Wasilition wanted to create a beverage that was sui generis. He joined forces with friend and fellow entrepreneur Michael Bumgarner to create a beverage company that made nonalcoholic drinks for the curiously un-sober. Both men still imbibe, though having become husbands and fathers, they’re more mindful. They called the company Tenneyson after the English Belle Époque poet (the extra e was to secure the domain name).
Tenneyson’s flagship flavor is Black Ginger, the delightful concoction I tried at Sipple. It comes in a brown bottle inside a sophisticated orange box, but the selling point is taste—a drink you can savor. The ingredients include two types of ginger, Valencia orange, sweet orange, gentian root, dandelion, black pepper, and caffeine-free yerba mate. It’s the first nonalcoholic product I’ve tried that I would confidently serve to my drinking friends.
Austin has become the nexus of nonalcoholic innovation in the state. Aside from being home to Tenneyson, the city houses a sober bar called Sans Bar, as well as dozens of percolating beverage companies like Crisp & Crude canned cocktails, Surely de-alcoholized wine and canned spritzers, and Kin Euphorics, run by Jen Batchelor and supermodel Bella Hadid.

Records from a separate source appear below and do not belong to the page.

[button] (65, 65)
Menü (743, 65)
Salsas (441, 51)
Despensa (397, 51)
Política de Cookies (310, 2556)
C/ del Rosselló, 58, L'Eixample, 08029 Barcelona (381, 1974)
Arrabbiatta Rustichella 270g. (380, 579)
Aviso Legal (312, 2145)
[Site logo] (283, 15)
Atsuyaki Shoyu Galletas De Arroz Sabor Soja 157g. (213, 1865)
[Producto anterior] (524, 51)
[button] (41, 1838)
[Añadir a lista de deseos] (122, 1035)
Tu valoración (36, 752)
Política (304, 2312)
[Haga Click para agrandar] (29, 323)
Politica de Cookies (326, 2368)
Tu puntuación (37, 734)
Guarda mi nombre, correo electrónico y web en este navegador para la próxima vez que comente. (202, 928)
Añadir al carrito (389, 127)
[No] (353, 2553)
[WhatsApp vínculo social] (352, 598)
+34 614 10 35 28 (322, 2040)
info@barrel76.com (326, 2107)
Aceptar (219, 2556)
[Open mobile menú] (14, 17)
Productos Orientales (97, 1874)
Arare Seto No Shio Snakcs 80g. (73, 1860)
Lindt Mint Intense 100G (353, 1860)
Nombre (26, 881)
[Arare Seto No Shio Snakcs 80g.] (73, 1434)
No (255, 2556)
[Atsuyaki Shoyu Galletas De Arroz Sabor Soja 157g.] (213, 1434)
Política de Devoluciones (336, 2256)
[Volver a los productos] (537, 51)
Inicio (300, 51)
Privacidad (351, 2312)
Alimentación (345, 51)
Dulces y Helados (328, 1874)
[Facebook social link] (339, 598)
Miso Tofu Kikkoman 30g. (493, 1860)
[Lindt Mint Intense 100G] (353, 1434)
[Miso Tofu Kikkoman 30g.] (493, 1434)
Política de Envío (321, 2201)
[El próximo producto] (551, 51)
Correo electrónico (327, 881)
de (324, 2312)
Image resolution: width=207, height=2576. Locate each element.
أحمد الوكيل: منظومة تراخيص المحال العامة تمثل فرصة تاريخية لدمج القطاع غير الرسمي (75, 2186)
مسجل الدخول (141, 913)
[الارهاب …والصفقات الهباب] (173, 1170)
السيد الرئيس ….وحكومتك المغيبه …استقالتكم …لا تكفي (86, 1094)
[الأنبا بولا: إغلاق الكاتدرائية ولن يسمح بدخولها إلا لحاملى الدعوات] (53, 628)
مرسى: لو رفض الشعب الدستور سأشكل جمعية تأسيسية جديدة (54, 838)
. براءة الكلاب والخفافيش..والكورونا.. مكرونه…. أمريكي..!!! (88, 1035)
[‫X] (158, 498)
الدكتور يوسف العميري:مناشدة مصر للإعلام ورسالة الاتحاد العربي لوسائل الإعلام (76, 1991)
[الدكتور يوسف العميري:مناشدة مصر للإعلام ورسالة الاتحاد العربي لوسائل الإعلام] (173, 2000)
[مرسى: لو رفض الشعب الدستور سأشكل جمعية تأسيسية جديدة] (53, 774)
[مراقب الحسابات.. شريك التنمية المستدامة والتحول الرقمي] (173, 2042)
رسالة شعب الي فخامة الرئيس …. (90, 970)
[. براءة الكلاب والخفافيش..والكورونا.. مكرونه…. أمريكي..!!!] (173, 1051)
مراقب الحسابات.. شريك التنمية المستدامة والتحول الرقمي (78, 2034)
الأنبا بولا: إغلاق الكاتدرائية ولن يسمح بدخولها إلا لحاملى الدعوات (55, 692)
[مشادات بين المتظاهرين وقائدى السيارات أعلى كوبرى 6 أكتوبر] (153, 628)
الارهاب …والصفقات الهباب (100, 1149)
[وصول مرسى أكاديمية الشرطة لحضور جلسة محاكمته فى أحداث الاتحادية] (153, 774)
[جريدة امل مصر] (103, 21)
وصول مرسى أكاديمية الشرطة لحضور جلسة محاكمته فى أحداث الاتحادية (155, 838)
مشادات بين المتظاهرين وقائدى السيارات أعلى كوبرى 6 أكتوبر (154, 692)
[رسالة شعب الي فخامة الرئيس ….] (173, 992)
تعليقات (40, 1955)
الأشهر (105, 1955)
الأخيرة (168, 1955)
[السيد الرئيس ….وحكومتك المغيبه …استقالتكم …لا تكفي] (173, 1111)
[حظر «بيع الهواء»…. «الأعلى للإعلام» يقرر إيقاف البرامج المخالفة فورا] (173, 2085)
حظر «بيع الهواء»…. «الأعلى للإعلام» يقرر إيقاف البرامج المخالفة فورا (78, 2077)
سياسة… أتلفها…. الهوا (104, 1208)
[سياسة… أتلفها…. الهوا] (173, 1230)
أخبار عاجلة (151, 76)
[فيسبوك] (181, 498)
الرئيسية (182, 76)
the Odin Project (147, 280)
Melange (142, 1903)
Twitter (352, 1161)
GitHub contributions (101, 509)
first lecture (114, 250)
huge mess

But the nonalcoholic trend reaches across the state. Dallas-based Starla offers three types of full-bodied wine (white, red, and sparkling rose) in carefree, girlish bottles, while the Dallas craft brewing company Community Beer developed Nada, a tasty nonalcoholic IPA. Over in Lubbock, restaurant The Nicolett offers a nonalcoholic cocktail list. “I’ve noticed a trend where people start with nonalcoholic [drinks] and switch to wine,” The Nicolett’s bar manager Caitlinn Mier said over the phone. One of its most popular cocktails is the NA Old Fashioned, made with Austin-based Spiritless Kentucky 74, bitters, bergamot, and blood orange spritz.
Frounfelkner only sees this trend growing. “The smart people running bars will take notice,” he said, as we sat across from each other in Sipple’s back room. One vision of the future might be something he saw in Berlin, where a bar served drinks “leaded, unleaded, or half-leaded,” or like Death & Co, a bar with locations in New York and Los Angeles that lists all their beverages with the ABV (alcohol by volume), so no customer has to hassle a bartender or use cutesy words like “mocktail.”
None of this comes cheap, and sticker shock is a common experience among Sipple’s customers. How come they’re getting no booze but paying the same amount? Frounfelkner explains it thusly: “Is there any price difference between Coke and Diet Coke?” He watches realization dawn in the customer’s eyes. Good point.
Twelve years sober, I’m still undecided how much I want to surround myself with sparkling elixirs and zaftig bottles again. While I was working on this story, a friend who’d been struggling said, “I can’t decide if these nonalcoholic drinks would finally help me stay sober, or start me on another slide.” Who could say? Like booze itself, it’s a matter of taste and personal experience. What I love about places like Sipple is that they expand the communal experience for an underserved part of the population.
Members of one Muslim family have become regular customers at Sipple. They didn’t even know what beer tasted like, or whether they preferred rum to tequila. Frounfelkner asked the father, “Do you feel like you’re finally invited to the party?”
He smiled. “I always felt like I was invited to the party,” he said, raising a bottle, “but I just never had anyone to dance with before now.”